## Exercise goal
Copy, from the material below, every line in which the word "computer" can be found.

## Data section
--- --- ---
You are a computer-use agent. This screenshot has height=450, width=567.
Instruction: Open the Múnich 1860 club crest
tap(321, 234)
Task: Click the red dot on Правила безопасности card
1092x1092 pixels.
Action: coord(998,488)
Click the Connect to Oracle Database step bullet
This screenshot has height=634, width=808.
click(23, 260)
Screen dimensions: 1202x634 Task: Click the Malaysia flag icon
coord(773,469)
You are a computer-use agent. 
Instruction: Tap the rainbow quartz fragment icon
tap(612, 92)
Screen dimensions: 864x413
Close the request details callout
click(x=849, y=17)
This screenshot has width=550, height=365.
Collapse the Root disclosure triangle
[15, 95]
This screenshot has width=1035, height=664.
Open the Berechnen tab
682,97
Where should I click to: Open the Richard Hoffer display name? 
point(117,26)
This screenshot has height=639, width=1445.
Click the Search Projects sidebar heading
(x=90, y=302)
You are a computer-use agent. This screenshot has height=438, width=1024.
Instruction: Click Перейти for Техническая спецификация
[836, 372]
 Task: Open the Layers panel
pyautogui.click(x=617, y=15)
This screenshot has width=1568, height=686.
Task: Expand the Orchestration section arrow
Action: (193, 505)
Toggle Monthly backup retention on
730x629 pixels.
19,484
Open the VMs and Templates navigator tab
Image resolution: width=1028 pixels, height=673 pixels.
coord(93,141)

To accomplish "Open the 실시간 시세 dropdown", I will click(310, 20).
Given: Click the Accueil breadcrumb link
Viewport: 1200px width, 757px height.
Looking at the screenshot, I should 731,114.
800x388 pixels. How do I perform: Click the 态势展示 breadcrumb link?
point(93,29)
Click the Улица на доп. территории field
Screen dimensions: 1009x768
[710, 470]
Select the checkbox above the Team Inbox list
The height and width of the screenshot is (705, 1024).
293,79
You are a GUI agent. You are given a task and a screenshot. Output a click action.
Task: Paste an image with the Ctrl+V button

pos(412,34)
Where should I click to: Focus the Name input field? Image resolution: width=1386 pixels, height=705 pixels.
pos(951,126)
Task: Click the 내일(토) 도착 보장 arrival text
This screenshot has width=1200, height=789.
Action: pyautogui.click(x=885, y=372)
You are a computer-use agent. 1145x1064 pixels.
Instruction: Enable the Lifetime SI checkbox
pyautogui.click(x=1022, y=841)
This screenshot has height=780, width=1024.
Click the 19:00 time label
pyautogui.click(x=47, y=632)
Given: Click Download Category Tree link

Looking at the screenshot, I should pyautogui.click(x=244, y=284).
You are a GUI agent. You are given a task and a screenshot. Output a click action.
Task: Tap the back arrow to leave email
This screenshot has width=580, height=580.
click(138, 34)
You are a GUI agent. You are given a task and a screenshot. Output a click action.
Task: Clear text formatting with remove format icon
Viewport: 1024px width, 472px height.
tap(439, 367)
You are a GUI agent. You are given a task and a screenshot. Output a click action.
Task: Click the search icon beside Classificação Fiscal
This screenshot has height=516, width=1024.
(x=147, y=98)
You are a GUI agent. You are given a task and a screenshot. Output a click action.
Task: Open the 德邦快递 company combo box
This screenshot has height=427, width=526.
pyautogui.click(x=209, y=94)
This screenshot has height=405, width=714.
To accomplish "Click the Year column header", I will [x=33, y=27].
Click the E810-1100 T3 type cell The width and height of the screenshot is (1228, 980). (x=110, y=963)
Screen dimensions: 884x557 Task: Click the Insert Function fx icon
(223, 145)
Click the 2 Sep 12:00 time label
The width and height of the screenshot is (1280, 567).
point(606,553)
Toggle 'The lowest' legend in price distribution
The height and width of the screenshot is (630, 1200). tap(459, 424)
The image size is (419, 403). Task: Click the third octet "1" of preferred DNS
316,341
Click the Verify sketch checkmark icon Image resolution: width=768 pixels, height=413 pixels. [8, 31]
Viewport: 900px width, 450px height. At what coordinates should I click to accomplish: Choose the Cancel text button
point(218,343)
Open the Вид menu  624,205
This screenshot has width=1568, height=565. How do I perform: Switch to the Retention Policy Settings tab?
--- --- ---
## Solved problem
You are a computer-use agent. This screenshot has height=450, width=567.
You are a computer-use agent. 
You are a computer-use agent. This screenshot has height=438, width=1024.
You are a computer-use agent. 1145x1064 pixels.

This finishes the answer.